(Stored data entries)
▼

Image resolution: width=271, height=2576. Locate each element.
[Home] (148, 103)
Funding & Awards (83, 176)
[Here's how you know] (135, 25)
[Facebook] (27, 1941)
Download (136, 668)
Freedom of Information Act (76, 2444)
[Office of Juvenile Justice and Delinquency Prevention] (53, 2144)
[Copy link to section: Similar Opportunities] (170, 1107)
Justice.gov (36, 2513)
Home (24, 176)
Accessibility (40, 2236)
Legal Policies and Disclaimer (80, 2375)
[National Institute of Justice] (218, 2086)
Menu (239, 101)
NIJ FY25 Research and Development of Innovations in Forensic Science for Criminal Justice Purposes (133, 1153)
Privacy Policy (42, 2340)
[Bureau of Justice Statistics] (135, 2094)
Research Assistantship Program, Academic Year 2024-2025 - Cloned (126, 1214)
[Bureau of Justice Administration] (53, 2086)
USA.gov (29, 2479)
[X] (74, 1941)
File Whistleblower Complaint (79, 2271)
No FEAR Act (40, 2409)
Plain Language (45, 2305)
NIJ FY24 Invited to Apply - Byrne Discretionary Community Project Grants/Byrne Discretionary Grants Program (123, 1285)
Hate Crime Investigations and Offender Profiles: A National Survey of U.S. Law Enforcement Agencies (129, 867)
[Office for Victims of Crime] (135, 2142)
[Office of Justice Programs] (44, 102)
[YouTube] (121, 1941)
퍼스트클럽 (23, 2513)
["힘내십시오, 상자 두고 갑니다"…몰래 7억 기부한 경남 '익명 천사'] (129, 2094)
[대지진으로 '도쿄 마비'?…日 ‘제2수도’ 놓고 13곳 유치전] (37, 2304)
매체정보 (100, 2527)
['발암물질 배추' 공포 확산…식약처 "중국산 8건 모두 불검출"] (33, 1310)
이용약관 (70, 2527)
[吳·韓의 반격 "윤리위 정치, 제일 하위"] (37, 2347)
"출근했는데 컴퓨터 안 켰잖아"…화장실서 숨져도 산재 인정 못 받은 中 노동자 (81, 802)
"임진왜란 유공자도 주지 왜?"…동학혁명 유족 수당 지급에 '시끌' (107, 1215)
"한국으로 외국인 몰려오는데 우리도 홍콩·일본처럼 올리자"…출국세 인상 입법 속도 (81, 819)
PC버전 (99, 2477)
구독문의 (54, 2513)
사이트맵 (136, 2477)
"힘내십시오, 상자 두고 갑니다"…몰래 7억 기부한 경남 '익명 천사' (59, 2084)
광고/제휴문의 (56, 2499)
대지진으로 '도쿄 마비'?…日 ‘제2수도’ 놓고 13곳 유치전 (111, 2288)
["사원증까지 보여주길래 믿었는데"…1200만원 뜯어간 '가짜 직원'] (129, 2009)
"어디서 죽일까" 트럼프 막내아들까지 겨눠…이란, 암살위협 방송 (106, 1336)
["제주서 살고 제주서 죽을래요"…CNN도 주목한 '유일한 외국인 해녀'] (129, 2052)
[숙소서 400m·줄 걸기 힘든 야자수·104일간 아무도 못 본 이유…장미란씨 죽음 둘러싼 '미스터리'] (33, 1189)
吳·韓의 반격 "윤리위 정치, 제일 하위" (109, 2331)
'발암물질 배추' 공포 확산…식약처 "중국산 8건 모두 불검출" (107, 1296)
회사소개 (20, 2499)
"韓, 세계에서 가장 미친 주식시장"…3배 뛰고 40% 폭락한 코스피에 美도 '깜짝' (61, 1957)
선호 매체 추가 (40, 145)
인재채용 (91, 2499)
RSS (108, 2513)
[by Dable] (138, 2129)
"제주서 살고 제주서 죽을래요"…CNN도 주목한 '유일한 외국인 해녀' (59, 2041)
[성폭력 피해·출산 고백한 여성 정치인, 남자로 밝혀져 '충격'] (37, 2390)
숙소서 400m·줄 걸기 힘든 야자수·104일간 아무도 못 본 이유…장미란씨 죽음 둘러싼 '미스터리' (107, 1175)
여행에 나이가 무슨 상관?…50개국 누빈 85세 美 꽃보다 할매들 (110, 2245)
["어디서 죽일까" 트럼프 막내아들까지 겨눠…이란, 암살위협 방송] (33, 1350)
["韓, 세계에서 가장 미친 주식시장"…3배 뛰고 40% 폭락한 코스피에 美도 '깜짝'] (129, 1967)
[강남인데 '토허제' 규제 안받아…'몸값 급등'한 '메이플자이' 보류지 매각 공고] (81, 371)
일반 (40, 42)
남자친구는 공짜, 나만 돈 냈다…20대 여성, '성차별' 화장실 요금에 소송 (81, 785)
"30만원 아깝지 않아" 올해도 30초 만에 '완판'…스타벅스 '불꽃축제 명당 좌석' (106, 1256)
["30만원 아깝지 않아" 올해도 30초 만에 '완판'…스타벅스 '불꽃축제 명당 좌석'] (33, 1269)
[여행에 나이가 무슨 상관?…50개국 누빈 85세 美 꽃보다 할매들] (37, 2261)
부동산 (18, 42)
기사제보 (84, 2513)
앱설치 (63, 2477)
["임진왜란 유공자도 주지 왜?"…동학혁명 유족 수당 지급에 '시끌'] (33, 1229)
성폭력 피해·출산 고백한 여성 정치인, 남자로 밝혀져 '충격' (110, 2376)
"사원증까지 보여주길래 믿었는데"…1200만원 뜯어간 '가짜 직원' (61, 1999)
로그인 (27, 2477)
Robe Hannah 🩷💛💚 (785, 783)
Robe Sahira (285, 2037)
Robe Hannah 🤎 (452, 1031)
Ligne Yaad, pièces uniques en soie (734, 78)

▲

Problem to solve: When the line with "방송 (106, 1336)" is reached in the data above, start copying there, and copy each line exactly until the line with "해녀' (59, 2041)" has been copied; copy nothing else.

Written answer:
"어디서 죽일까" 트럼프 막내아들까지 겨눠…이란, 암살위협 방송 (106, 1336)
["제주서 살고 제주서 죽을래요"…CNN도 주목한 '유일한 외국인 해녀'] (129, 2052)
[숙소서 400m·줄 걸기 힘든 야자수·104일간 아무도 못 본 이유…장미란씨 죽음 둘러싼 '미스터리'] (33, 1189)
吳·韓의 반격 "윤리위 정치, 제일 하위" (109, 2331)
'발암물질 배추' 공포 확산…식약처 "중국산 8건 모두 불검출" (107, 1296)
회사소개 (20, 2499)
"韓, 세계에서 가장 미친 주식시장"…3배 뛰고 40% 폭락한 코스피에 美도 '깜짝' (61, 1957)
선호 매체 추가 (40, 145)
인재채용 (91, 2499)
RSS (108, 2513)
[by Dable] (138, 2129)
"제주서 살고 제주서 죽을래요"…CNN도 주목한 '유일한 외국인 해녀' (59, 2041)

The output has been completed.